My students are the proud generals that will graduate and move on to be active and engaged citizens. I feel honored and lucky to teach these students.
My Project
African-American Literature is a wonderfully expansive canon that cannot all be covered through one book. Literature Circles provides students the opportunity to concentrate their studies on their specific interests and work in small groups that share this common interest.
We must find ourselves in literature: in texts that are mirrors that reflect our identities and through windows that provide an opportunity to see a lived experience that is not like our own; in this way, we anchor ourselves in our own identities and build empathy for others.
These books, along with Octavia Butler's Kindred, August Wilson's Fences, Zora Neale Hurston's Their Eyes Were Watching God, Richard Wright's Black Boy, and Maya Angelou's I Know Why the Caged Bird Sings, which are already in our library, will be the platform from which students will delve deeply. Grouped up by interest, students will read and discuss and research and read some more, and then go on to teach their classmates about their specific subject area. Through these Lit Circles our classroom community will be both a learner and a teacher.

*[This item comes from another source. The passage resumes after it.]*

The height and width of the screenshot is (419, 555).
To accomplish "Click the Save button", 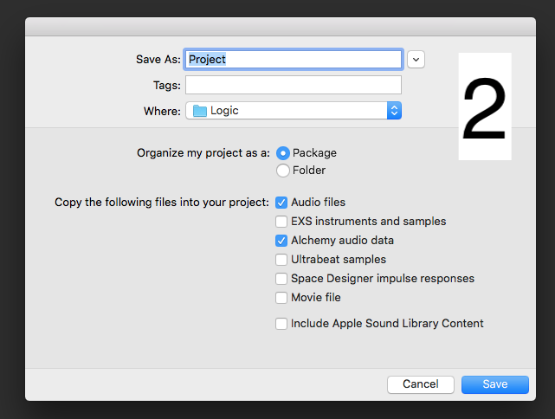I will coord(495,384).
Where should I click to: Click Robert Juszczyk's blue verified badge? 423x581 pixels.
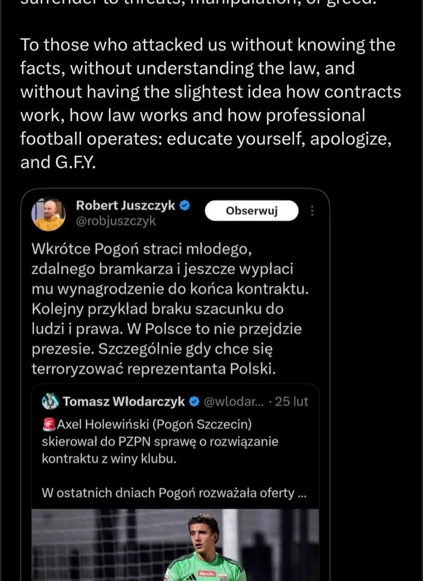(184, 205)
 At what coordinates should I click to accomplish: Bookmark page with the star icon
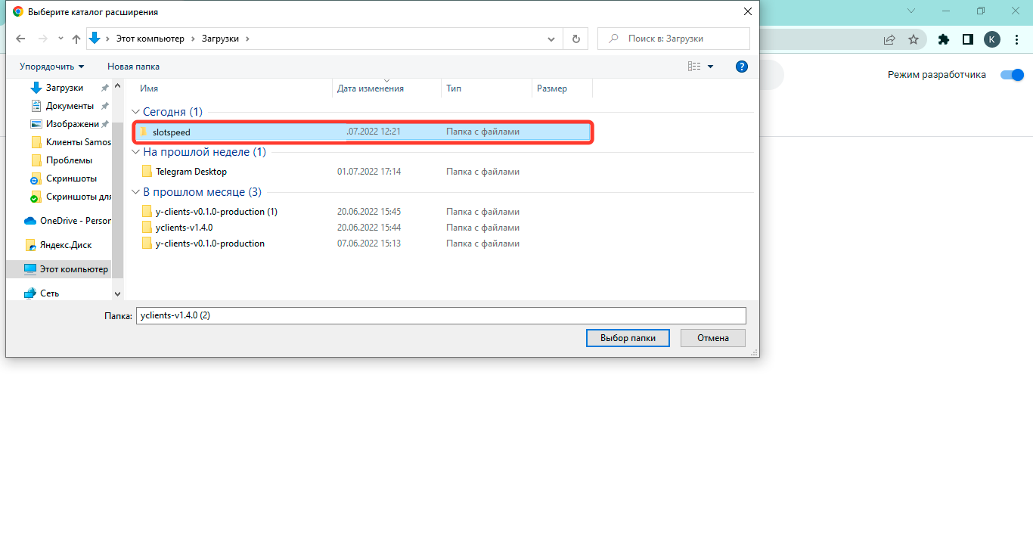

The subject areas we will cover includes: Oral Traditions: Speeches & Sermons; Oral Traditions: Poetry & Music; Biracial Identities; Afro-Futurism; Black Feminism; Black Resistance & Revolution; Harlem Renaissance; Drama: Playwrights, Directors, & Actors; Memoir & Autobiography; and Coming of Age: Contemporary Young Adult Fiction.
Students' explorations will be grounded in four essential questions: 1.Does our contemporary society need or not need the designation of African-American Literature (the canon)? 2. What future society does your section of the canon envision and what is the road map to this future? 3. What historical contexts or inspirations does your section of the canon build upon? 4. Where do you see or fail to see these visions in action today?